A little background first...
Just finished up a survey on approximately 100 acres of rural, semi-rugged land. It was not a cheap survey by any means. Among other issues, in particular, the client's NW corner was the N1/4 of the Section and his West line was the 1/4 line. The last known recovery of the N1/4 took place in 1943 by a surveyor named Charlie Condra (a semi-famous surveyor from my area). Since around 1985, recorded surveys of the N line of the section presume this corner is lost, and surveyors have blown through the N1/4 and have surveyed this line as straight from SC to SC. YIKES! This puts the line about 7 feet North of where it appears it actually is. It makes me wonder why no one even attempted to proportion it back in, at the least.
We spent two days piecing together some notes from 1906 by a surveyor of the name Kelley. All of the B-trees Kelley took were gone. However (using other shreds of evidence Kelley left behind), we end up recovering the stone 2-feet below grade about 1 foot North of an old fence post. Evidence of ancient tree lines run out both West and East from the stone. Bang! Bang!

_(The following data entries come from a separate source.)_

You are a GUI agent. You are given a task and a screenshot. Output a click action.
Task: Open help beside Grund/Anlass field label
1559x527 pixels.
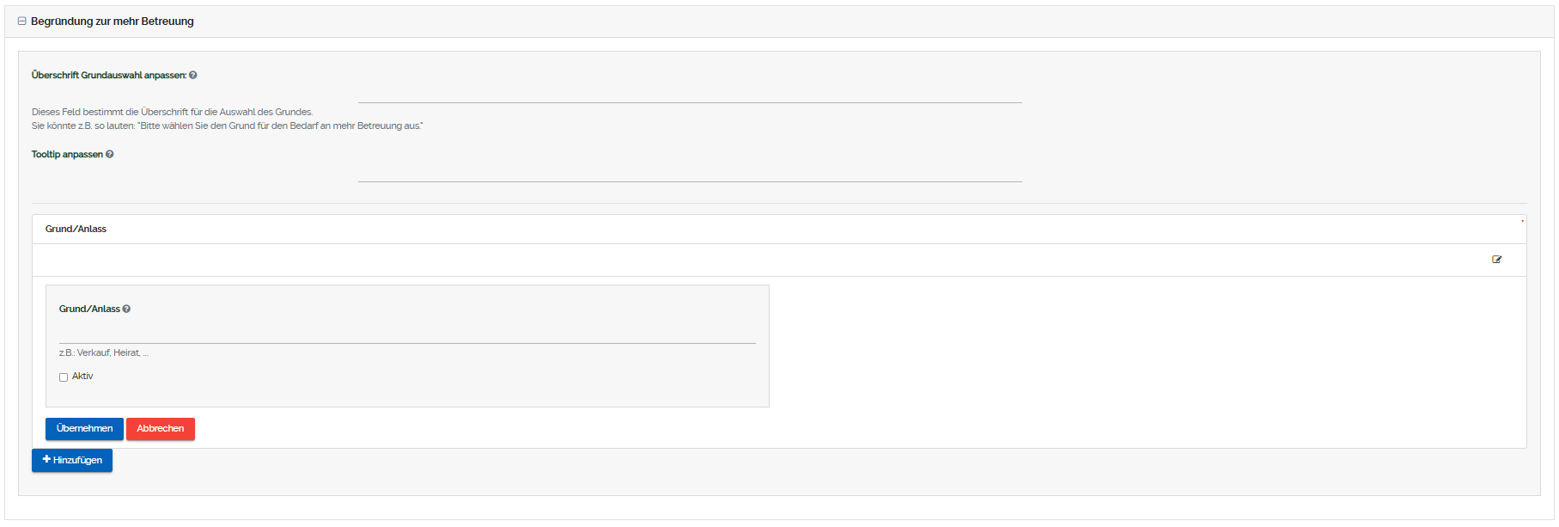(126, 308)
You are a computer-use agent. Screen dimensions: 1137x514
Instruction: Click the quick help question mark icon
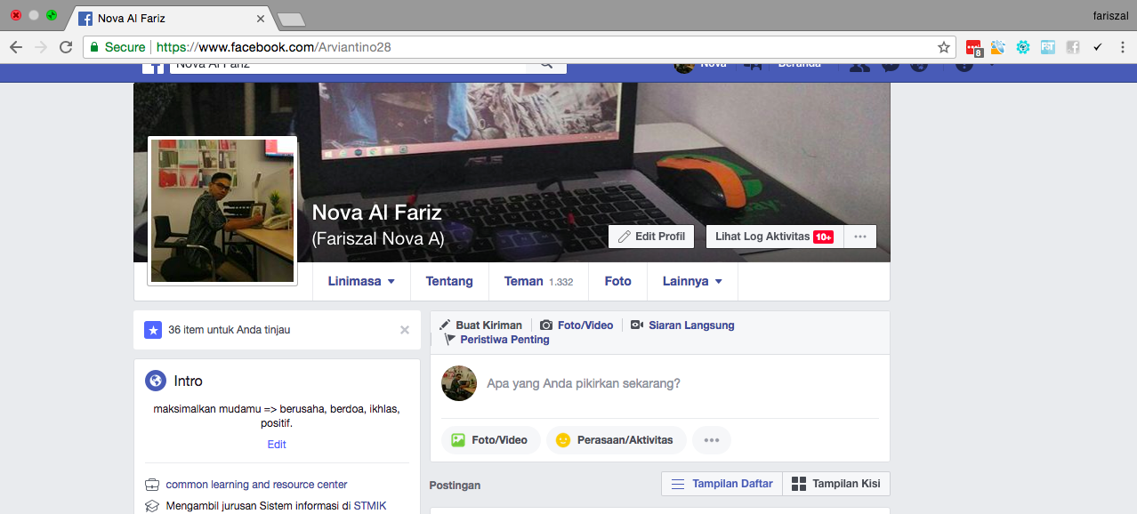click(x=964, y=68)
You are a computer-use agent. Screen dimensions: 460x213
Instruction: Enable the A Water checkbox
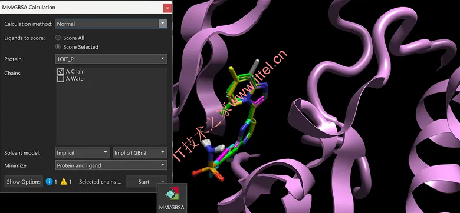(x=61, y=79)
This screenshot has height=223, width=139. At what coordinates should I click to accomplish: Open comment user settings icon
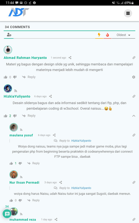9,35
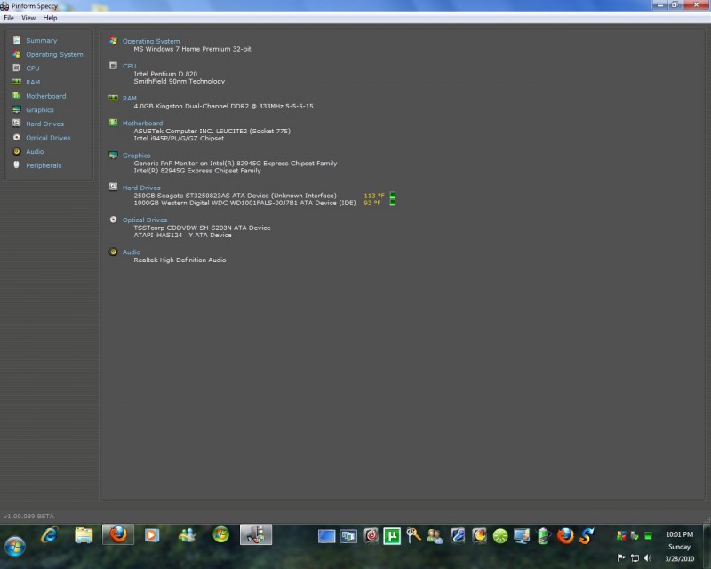Select the Motherboard icon in the sidebar
Viewport: 711px width, 569px height.
click(17, 96)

We are grateful that our client values thorough practice.
Back to the topic...
On the South side of this tract lies a 250' transmission line easement. We show this and dimension it on our plat. The easement descriptions were hideous, overlapping and a PITA to straighten out in the first place.
Our client emails us yesterday and requests (for the utility company) that we need to provide a map of the easement (to said utility company) as it relates to this tract, preferably in an ESRI shapefile that said utility company prefers. [sarcasm]No problem.[/sarcasm]
But, we don't work in .shp. It's not that we can't, but it does require conversion. Maybe the fact that they assume we will do this for no charge rubs me wrong. Maybe I need more sleep?
Questions...
1) Do we have a responsibility to provide this at no cost to the utility company?
2) Does this extend our liability?
I will have to check back after while. Going to hunt for some bars 😉
Thanks in advance!
> 1) Do we have a responsibility to provide this at no cost to the utility company?
> 2) Does this extend our liability?
1. Absolutely not.
2. Probably yes since *.shp files are generally geo-referenced. You will definitely need to qualify your datum and precision. Much as I hate disclaimers, you might need to explain your location. Geo-data is some of the most misplaced and misused when circulated among various end-users in my opinion.
What a great life! Out in the county working at snooping out PLSS corners, then for fun going back to the woods looking for bears! Cool! Jp
Look at the original contract.
If it is there, you do it. If it isn't you do not without a new contract and probably more money.
If you are trying to be nice to the client, that might change things, but without a contract, I don't know how your liability isn't essentially endless. I am no lawyer, so I am interested in what comes up here.
> > 1) Do we have a responsibility to provide this at no cost to the utility company?
> > 2) Does this extend our liability?
>
>
> 1. Absolutely not.
:good:
>
> 2. Probably yes since *.shp files are generally geo-referenced. You will definitely need to qualify your datum and precision. Much as I hate disclaimers, you might need to explain your location. Geo-data is some of the most misplaced and misused when circulated among various end-users in my opinion.
:good:
Also the GIS/mapping group in the utility may have little communication with the survey (construction/engineering) group of the same company. Had a little experience with this some years ago teaching a CAD (MicroStation) course to members of a utility engineering group. Course had a segment on error induced by Ohio SPC system conversion from metric to US feet vs international feet.
This triggered questions on what they viewed as a related in house problem. From the little I was told it appeared members of upper level management wanted GIS to establish one coordinate system for use from Ohio to Texas. All historic data (NAD 27 & NAVD 29) was proposed to be converted to this new system and combined with currently acquired data. Engineering group was run by mechanical/electrical that could not understand surveyor reluctance. Was a very interesting evening.
>
>
> 1) Do we have a responsibility to provide this at no cost to the utility company?
Absolutely not, you do not have a responsibility to provide a 3rd party your data.
> 2) Does this extend our liability?
Certainly, if you provide someone data above and beyond what you are contracted to do then it more than likely extends your liability. To what degree...is unknown.
With that said, you should have a standard electronic document waiver that accompanies any and all electronic data with all the CYA phrases in case the end user decides to import your US Survey Feet data into GIS setup in FEET...or the many variations thereof.
I have no problems sending utility companies information and in turn they typically have no issues in sending us GIS files for utilities. In that aspect in can be a win-win, but just be sure your covered contractually and liability-wise.